We've been introduced to guaranteed insurability, pre-existing conditions clauses, dependent coverage provisions, a lift on lifetime caps, a new form of community rating, health exchanges ruled by navigators, medical homes, new ratings and reimbursements for Medicare Part C providers, a spectrum of taxes and penalties, a fleet of new pilot programs, Part D rebates, “essential” benefits ... wow.
Some are health care and some are health insurance, but ... what does Congress have the power to regulate, and which is the Supreme Court ruling over?
Lest you think this doesn’t matter — that I am the one confusing the argument by semantics — please allow me to correct that notion.

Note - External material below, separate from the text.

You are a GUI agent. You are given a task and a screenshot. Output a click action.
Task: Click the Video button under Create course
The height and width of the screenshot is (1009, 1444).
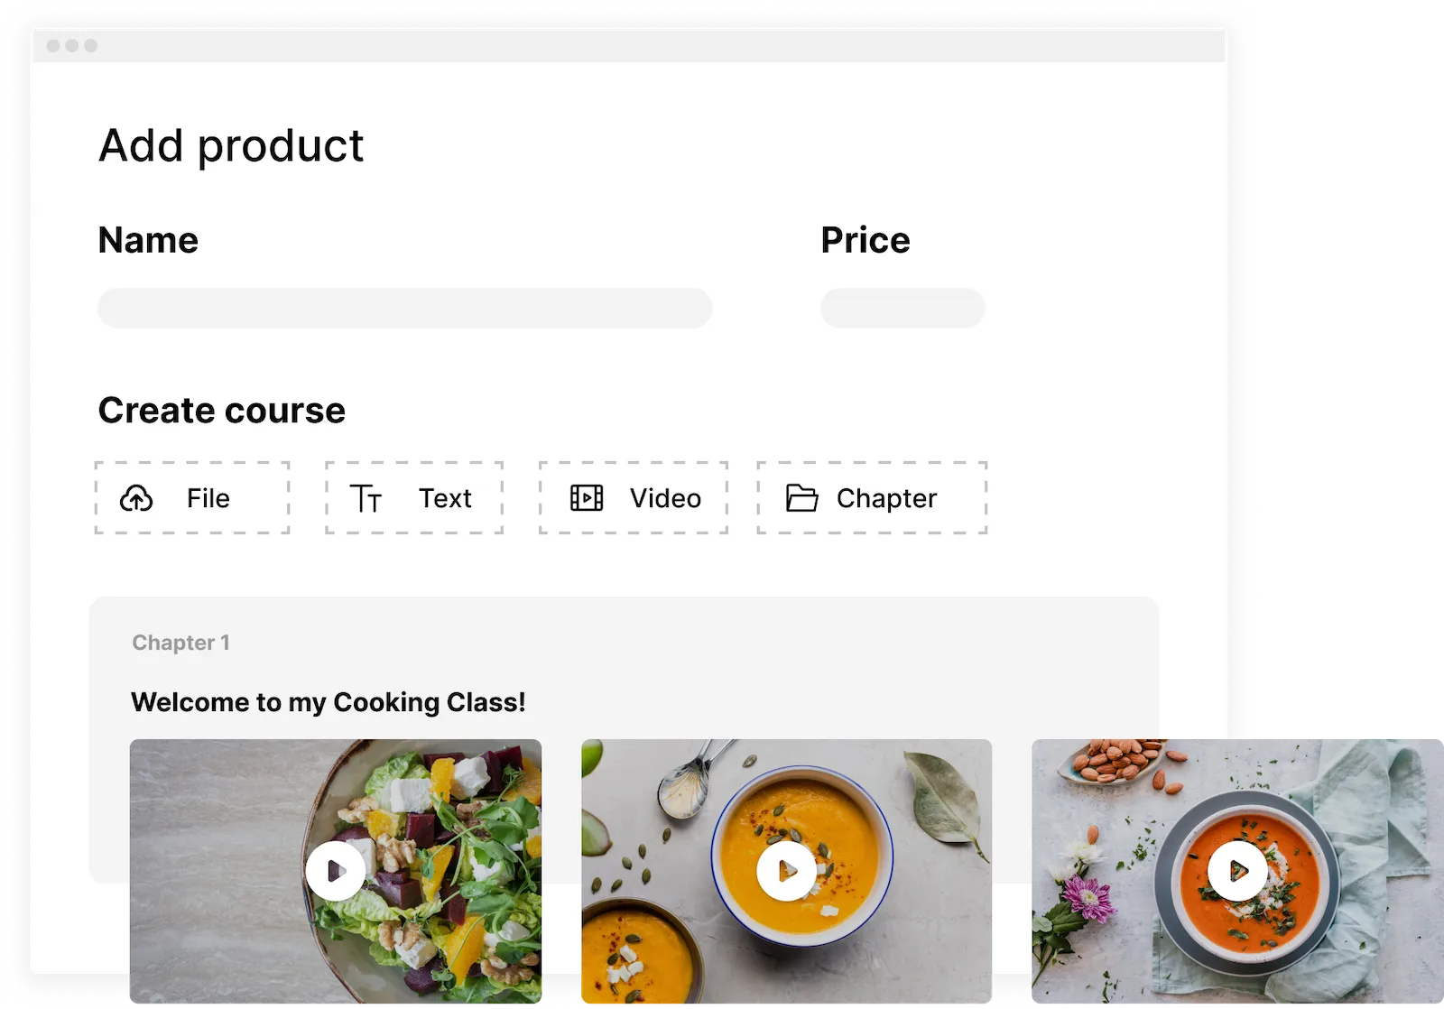[x=633, y=497]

Paul Clement, attorney for Florida (and plaintiff for the 26 challenging states) argued in front of the appellate court three-judge panel last June, “There’s no requirement that you actually use your mandated insurance to pay for your healthcare … that’s not the market that’s being regulated.” He made it clear that the issue before the court is a health insurance issue. He conceded before Judge Stanley Marcus that Congress has the power to regulate both industries (health care and health insurance), but then concluded that “We’re regulating the consumption of health care. Because of the mandate, more people are going to be likely to pay for health care with insurance.”
When it came time to grill the acting Solicitor General Neal Katyal (defense), the judges wanted to know why the government couldn’t use the individual mandate to compel all kinds of purchases of national import. For instance, energy is as much a national crisis as health care and meets similar criteria. Why not compel the purchase of energy-efficient cars (the analog to insurance)?
The government argued that health care is unique and stops the slippery slope. Only in health care do we find cost-shifting, Katyal argued. In fact, it’s this $43 billion cost-shifting problem from the uninsured to the insured that necessitated the mandate in the first place. As a means to an end, Congress could’ve just said, “You shall provide health care.”
But they did not.
Fascinatingly, Judge Dubina then picked up the thread and shifted the entire topic without realizing it. Where the room had been debating health care, he followed, “I agree that health insurance is unique; we can’t predict when anyone will need it. It’s different from other products like automobiles.”
Katyal said, “There’s cost-shifting here. Where there’s no economic activity [i.e., someone doesn’t purchase insurance] it costs you and me an extra $1,000 a year.”
When asked how the tax (or penalty) would be enforced, Solicitor Katyal confirmed that individuals will be expected to check a box on our 1040s signifying we have at least essential coverage. If not, we’ll have to pay additional tax. By way of enforcement, the IRS will either offset future credits against unpaid taxes, or can bring suit for collection (but cannot levy, encumber, garnish, etc.).
When asked if it was Congress’ intent to raise revenue or compel conduct, Katyal either could not or would not answer.
Judge Hull then made the point of the day, noting that without any interest accruing on a paltry penalty ($695), and violators being asked to voluntarily self-report, how is the money raised any more collectable by the government than an unpaid medical bill? Only about 4 million at most would be subject to the penalty in the first place — and somehow that’s supposed to close the gap of $43 billion in cost-shifting.
If you keep your ears and eyes open, you too will find a casual interchange of the terms health care and health insurance. Health care represents all of the medical services you and I receive from doctors, nurses and specialists in hospitals and other healthcare facilities.
Health insurance is but one of many means of funding or reimbursing such care. Congress was very careful in their choice of words. Let’s keep everyone honest in their discussions.